しかし、どうしても雑談に苦手意識を持っていた柿内さんは、ある日、気がつきます。
「そうか、雑談が苦手なのは、“雑談でアイスブレイクをしないといけない”と思っていたからだ!」
本の著者などの仕事相手に対して、雑談をすることで緊張を和らげる。そのために無理やり雑談をしていたことが、苦手意識の原因だと思い至ったのです。
そこで柿内さんは、雑談の目的を次のように変えてみました。
「雑談は、相手と仲よくなるためにするもの」
そう考え方を変えた途端、あんなに苦手だった雑談が苦ではなくなったのだそうです。
柿内さんのこの方法を知って、私も思い当たりました。
実は、私も会社員時代は、仕事で初めて会う相手との雑談がすこぶる苦手だったのです。
営業時代の商談や、社内報を担当していたときのインタビューなどでの会話はよいのです。
でも、いざ雑談タイムになると、「何を話したらいいんだろう」って緊張してしまうタイプでした。
それが今、フリーランスになって、初めて会う相手と話をするときには、まったく緊張しないで雑談ができています。
思うに、今の雑談は「相手と親しくなりたい」という思いで話しているから質問が自然に出てくるのです。

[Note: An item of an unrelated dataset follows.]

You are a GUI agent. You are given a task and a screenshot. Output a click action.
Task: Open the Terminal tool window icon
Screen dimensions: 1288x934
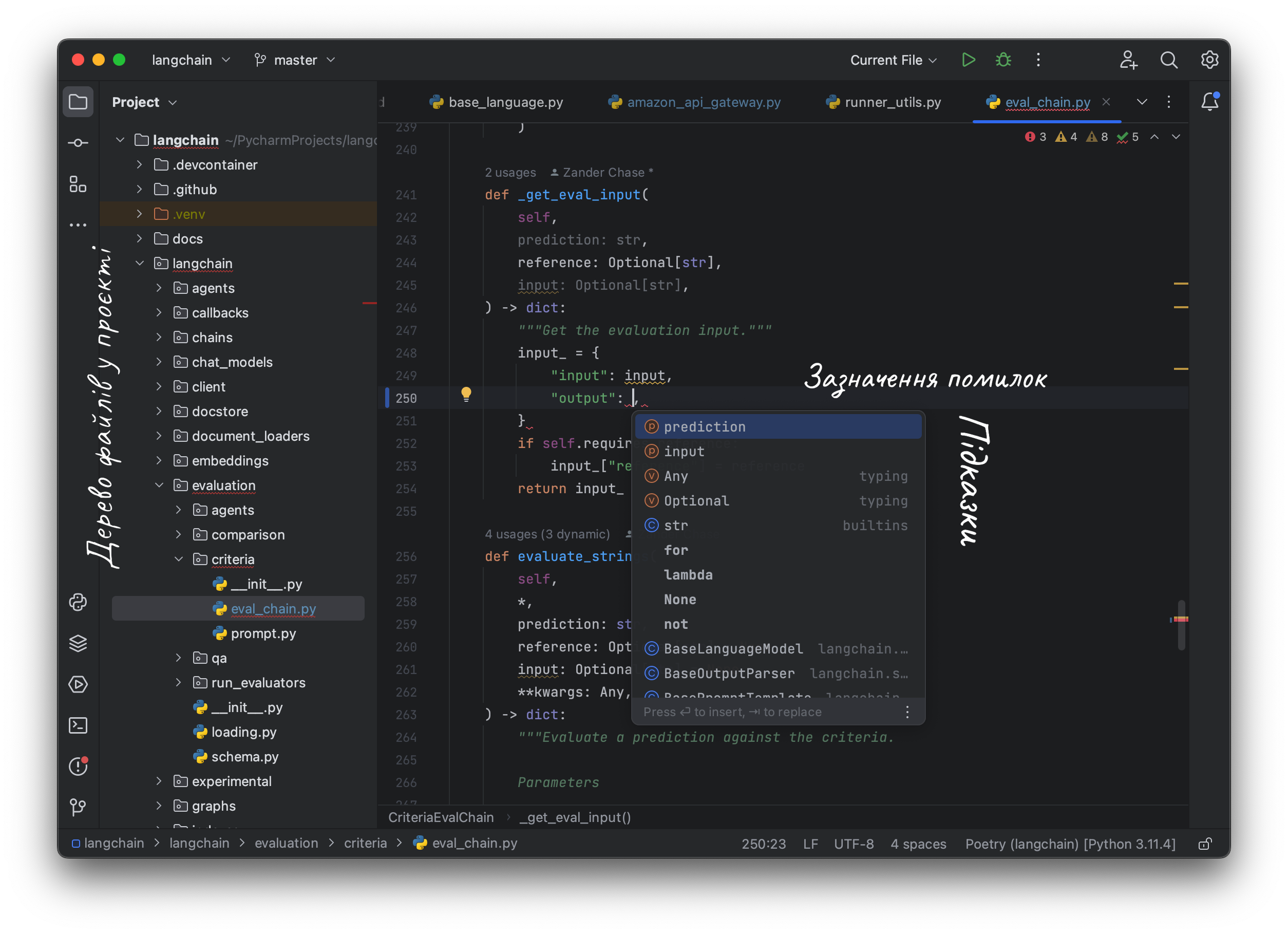(x=78, y=725)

図らずも、柿内さんが意識して変えた「雑談の目的」を実践していたというわけです。
雑談は何を話してよいかがわからないから苦手という方。
ぜひ、雑談に「相手と親しくなる」という目的を設定して、相手に質問を投げかけることを意識してみてください。たぶん、雑談の時間が短く感じられるようになります。